SEV akzeptiert BAV-Entscheid nicht

Gemäss Bundesamt für Verkehr beträgt der branchenübliche minimale Lokführerlohn im grenzüberschreitenden Güterverkehr 37 Franken pro Stunde, inklusive Zulagen. Doch für die Crossrail-Lokführer in Brig seien 31 Franken zulässig, da sie zu 70% in Italien fahren. Der SEV wird diese BAV-Verfügung beim Bundesverwaltungsgericht anfechten. SEV-Vizepräsidentin Barbara Spalinger erklärt warum.

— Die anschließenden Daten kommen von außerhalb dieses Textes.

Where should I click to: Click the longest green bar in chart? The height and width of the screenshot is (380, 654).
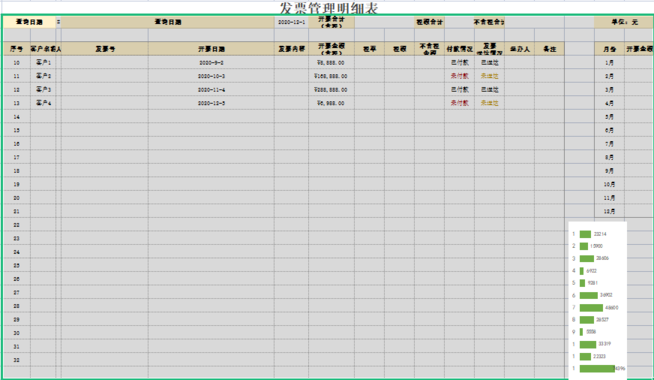coord(597,368)
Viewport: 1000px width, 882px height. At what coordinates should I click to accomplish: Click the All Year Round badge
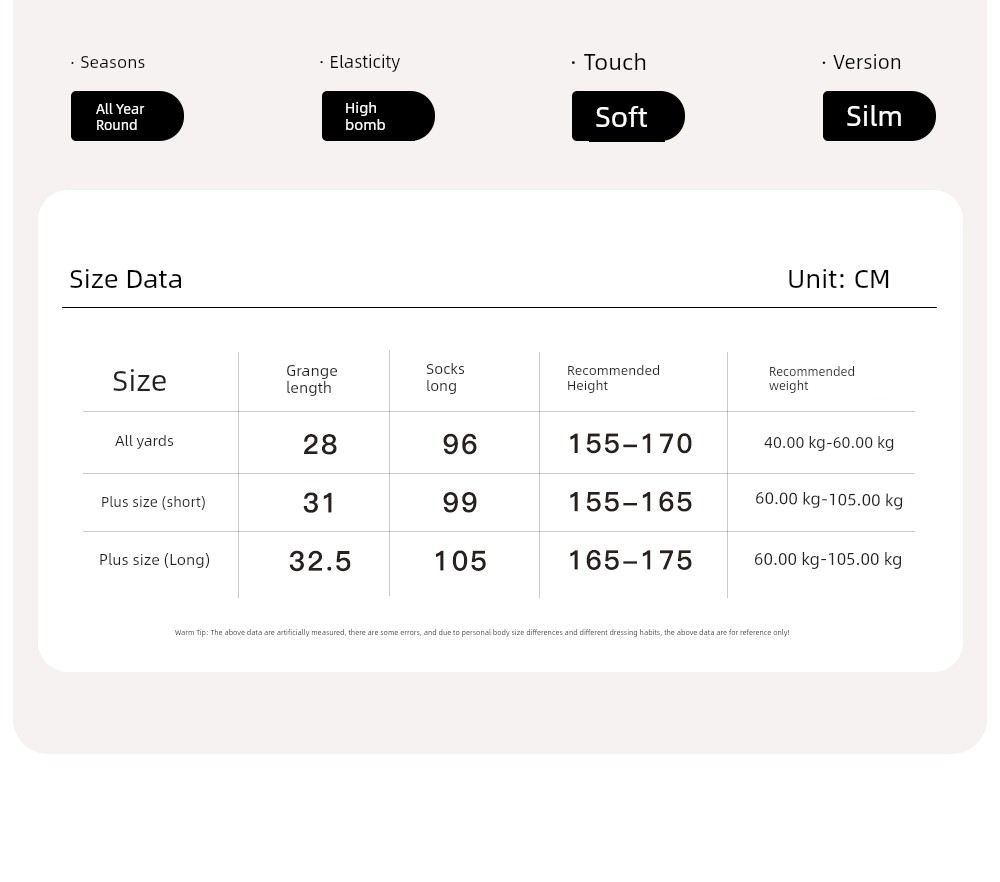coord(127,116)
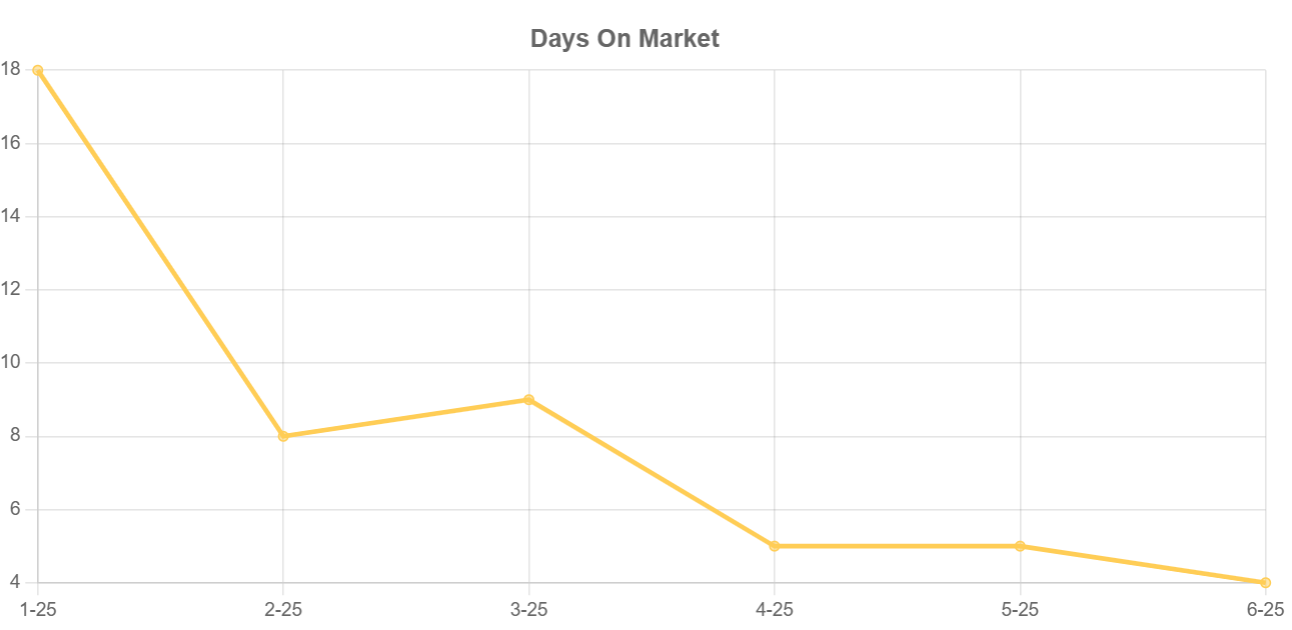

Schon im Mai 2015 hatte das Bundesamt für Verkehr (BAV) den Tieflohn der Crossrail-Lokführer in Brig als branchenüblich durchgewinkt, indem es Löhne ausländischer Güterbahnen als Referenzgrösse beizog. Dagegen klagte der SEV beim Bundesverwaltungsgericht, das den BAV-Entscheid im Dezember 2015 prompt umstiess und das BAV anwies, sich «an den schweizerischen Verhältnissen zu orientieren». Danach hat das BAV bei den zehn Schweizer Bahnen, die im grenzüberschreitenden Güterverkehr tätig sind, Standardlöhne zwischen 37 und 48 Franken pro Stunde inklusive Zulagen ermittelt – neben den 31 Franken bei Crossrail – und am 10. Januar den Mindestlohn der Branche (offenbar ohne die Lokführerzahlen zu gewichten) bei 37 Franken festgelegt. Dennoch beurteilt das BAV den 6 Franken tieferen Lohn der Crossrail als branchenüblich, weil ihre Lokführer zu 70 % in Italien fahren und in Italien wohnen. Dies ist für den SEV aus mehreren Gründen inakzeptabel, vor allem aber deshalb, weil sich das BAV damit erneut an ausländischen Verhältnissen orientiert.

kontakt.sev: Barbara Spalinger, das BAV hat gestützt auf die Lohndaten von zehn im internationalen Schienengüterverkehr tätigen Schweizer Eisenbahnverkehrsunternehmen einen branchenüblichen Standardbruttolohn von 37 Franken pro Stunde inklusive Zulagen ermittelt. Ist dieser für den SEV in Ordnung?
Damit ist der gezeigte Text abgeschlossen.